I guess this could become another tip in the "Tips" box in https://toil.readthedocs.io/en/latest/gettingStarted/quickStart.html#running-a-cwl-workflow-on-aws
Something along the lines of, if you use the single machine batch system on a cluster head node with a CWL workflow that in turn uses Docker, input/output from/to the local filesystem may not behave as expected, and that you should try using paths under /tmp to work around it.
@adamnovak Please note the size of /tmp is 2G and we cannot run with large dataset. Thanks, Ngoc
What's the use case for the cluster head node deployed by toil launch-cluster
being usable to run a large data set in single machine
mode?
If you are running with the Mesos batch system and AWS job store, like
the toil launch-cluster
cluster is intended to be used, then all the
jobs will run on the worker nodes, and no jobs will run on the cluster
head node. So the head node only needs minimal resources.
If you have a lot of data and you want to process it on a single
machine, on AWS with the single machine batch system, you shouldn't
use toil launch-cluster
. Instead, you should just launch a normal
non-Toil-managed EC2 instance, and install Toil from pip
, and
Docker, if you need it, from your distribution's package manager
(making sure to set it up to be usable by the user you want to use to
run workflows).
Is there a particular reason why you want to be running on the Toil-deployed cluster leader in single-machine mode, rather than on your own machine? Is it just that setup is simpler?

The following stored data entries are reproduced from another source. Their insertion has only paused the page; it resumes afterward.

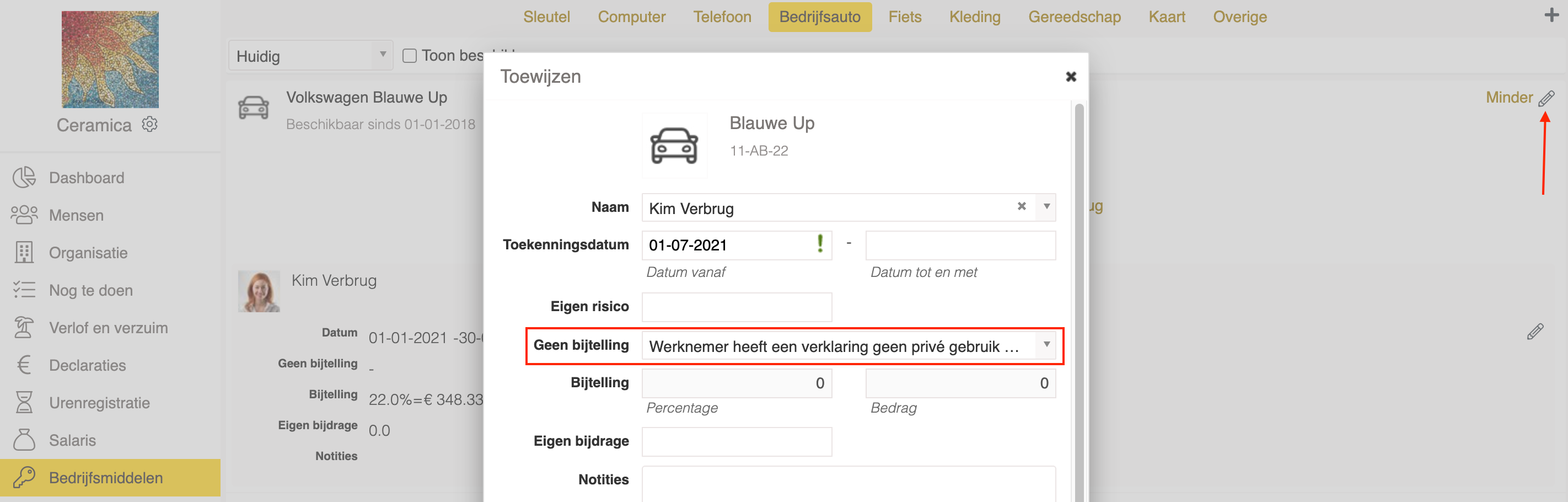This screenshot has width=1568, height=502.
Task: Click the Minder link
Action: [1508, 98]
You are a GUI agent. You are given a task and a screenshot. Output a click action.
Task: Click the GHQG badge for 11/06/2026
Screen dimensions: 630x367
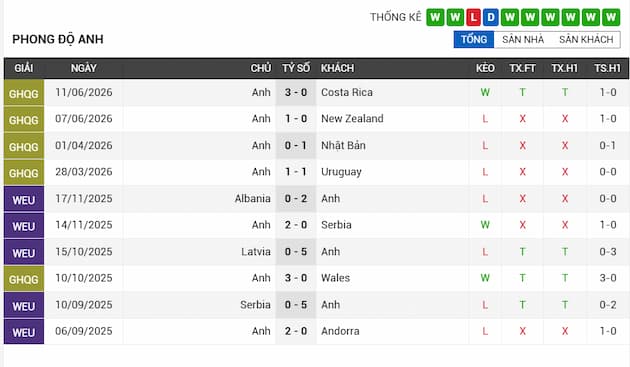pos(24,93)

On 4/15/19, ngocnguyen notifications@github.com wrote:
@adamnovak Please note the size of /tmp is 2G and we cannot run with large dataset. Thanks, Ngoc
-- You are receiving this because you were mentioned. Reply to this email directly or view it on GitHub: https://github.com/DataBiosphere/toil/issues/2574#issuecomment-483380131
@adamnovak I have a lot of files that I want to run through my CWL workflow. This is my first step to try to run it on AWS, and we are running into this problem. The document doesn't show me how to run CWL workflow on the worker nodes, can you point me to the right direction? Can you show me how to run the ls-dir CWL workflow on a worker node? Thanks, Ngoc
I wanted to point you at https://toil.readthedocs.io/en/latest/gettingStarted/quickStart.html#awscwl but I think that that part of the docs is actually wrong. It shows you doing something like this:
toil-cwl-runner --provisioner aws --jobStore aws:us-west-2a:any-name /tmp/example.cwl /tmp/example-job.yaml
But with just --provisioner aws
I think it is going to try and use the single machine batch system with the AWS provisioner, which will never be called upon to provision anything, and the workflow will just run on the leader node.

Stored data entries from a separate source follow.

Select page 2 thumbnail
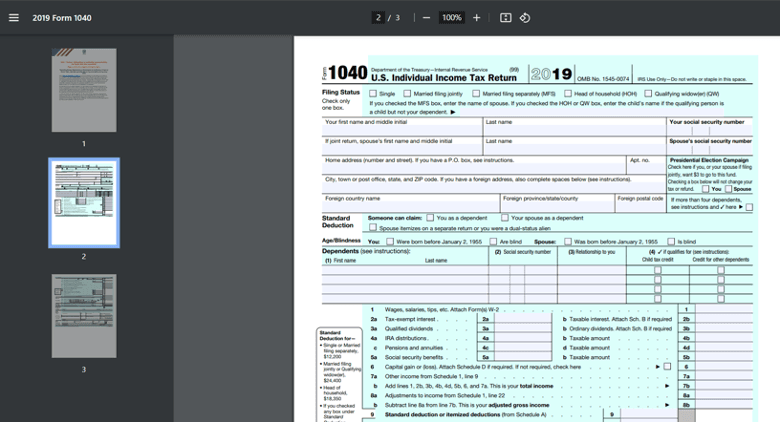 coord(84,203)
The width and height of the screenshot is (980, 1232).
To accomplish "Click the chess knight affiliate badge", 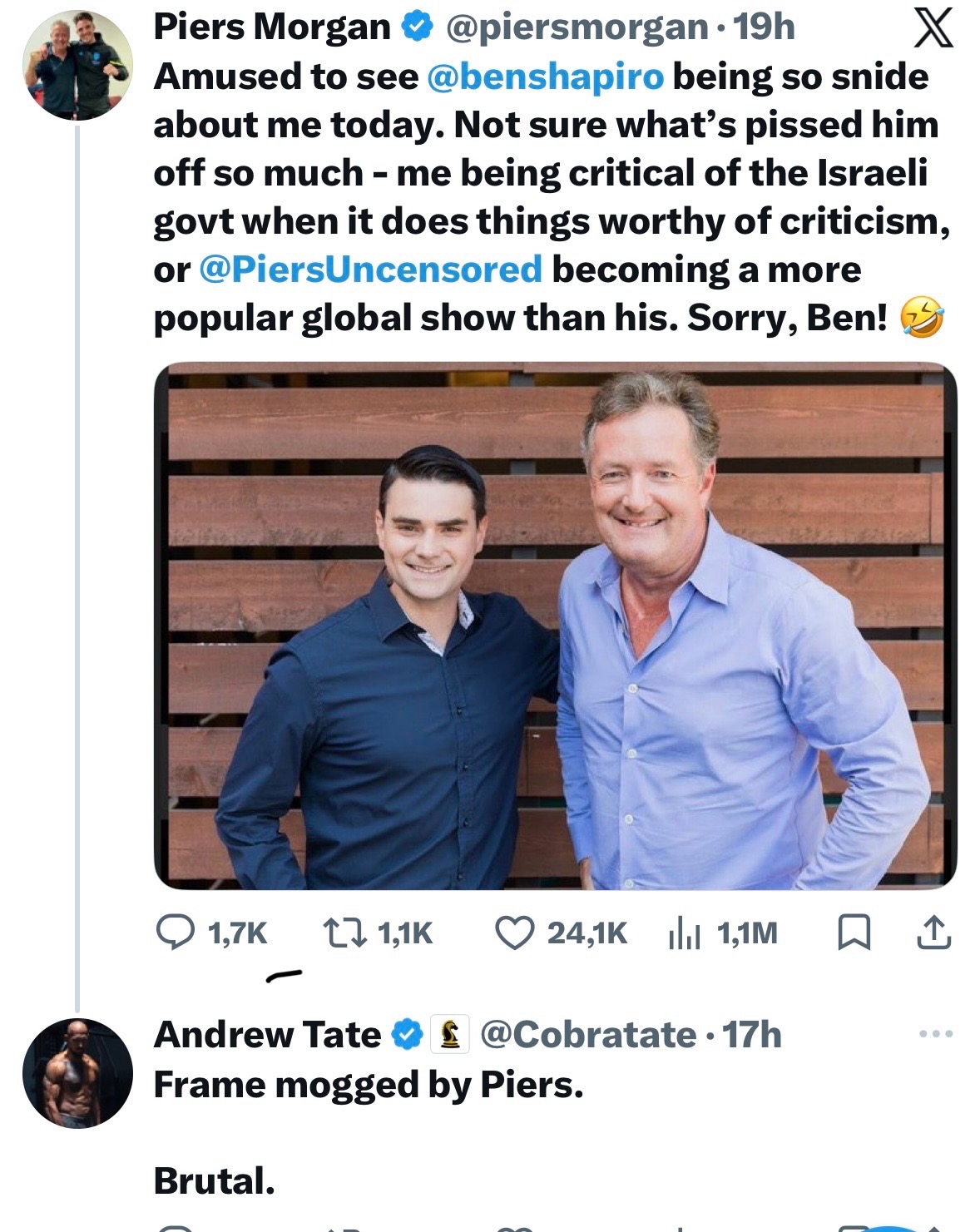I will point(450,1035).
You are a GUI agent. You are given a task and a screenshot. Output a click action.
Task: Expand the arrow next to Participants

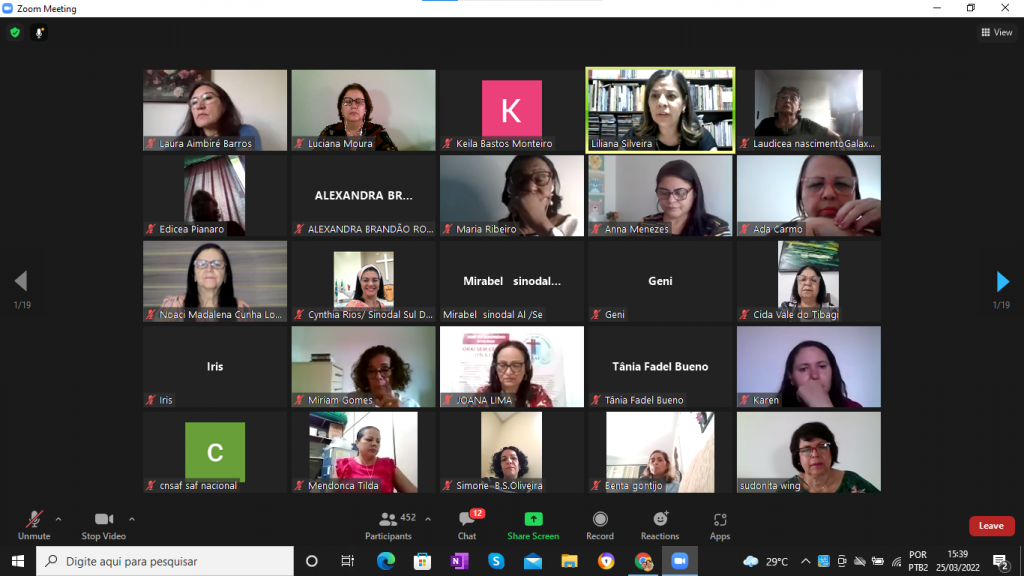tap(428, 519)
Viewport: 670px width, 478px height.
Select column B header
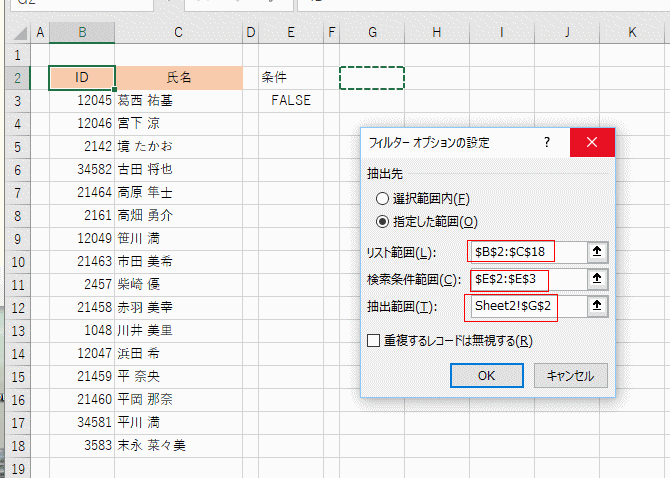(x=82, y=33)
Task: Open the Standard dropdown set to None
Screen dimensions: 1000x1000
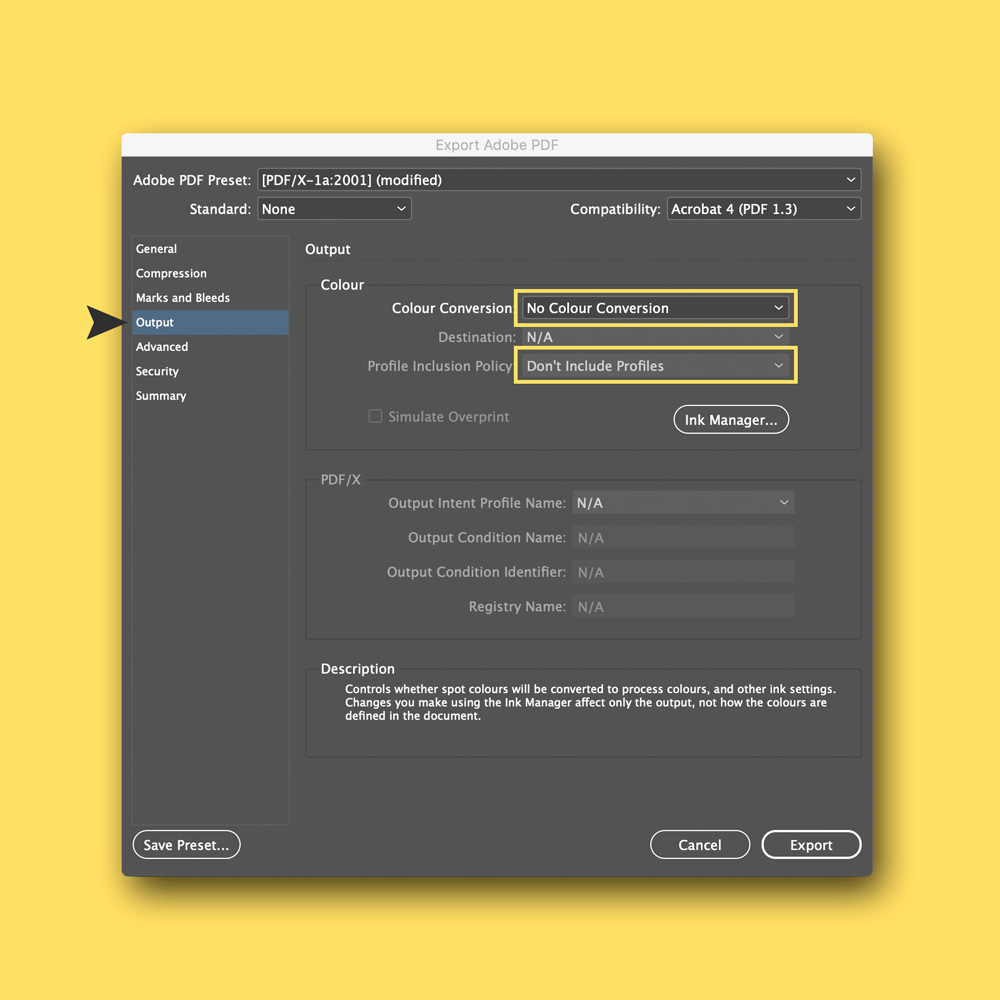Action: pyautogui.click(x=334, y=209)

You probably want the instructions here instead: https://toil.readthedocs.io/en/latest/gettingStarted/quickStart.html#running-a-workflow-with-autoscaling-cactus
It gives a command like:
cactus --provisioner <aws, gce, azure> --nodeType <type> --maxNodes 2 --minNodes 0 --retry 10 --batchSystem mesos --disableCaching --logDebug --logFile /logFile_pestis3 --configFile /root/cact_ex/blockTrim3.xml <aws, google, azure>:<zone>:cactus-pestis /root/cact_ex/pestis-short-aws-seqFile.txt /root/cact_ex/pestis_output3.hal
You need --batchSystem mesos
to point Toil at the Mesos installation that actually distributes jobs over the cluster, and you need --provisioner
and --nodeTypes
(which the example has as --nodeType
for some reason) to actually have any nodes created. I've also always passed --mesosMaster=$(hostname -i):5050
to point explicitly at Mesos. And it's always good to set min and max nodes.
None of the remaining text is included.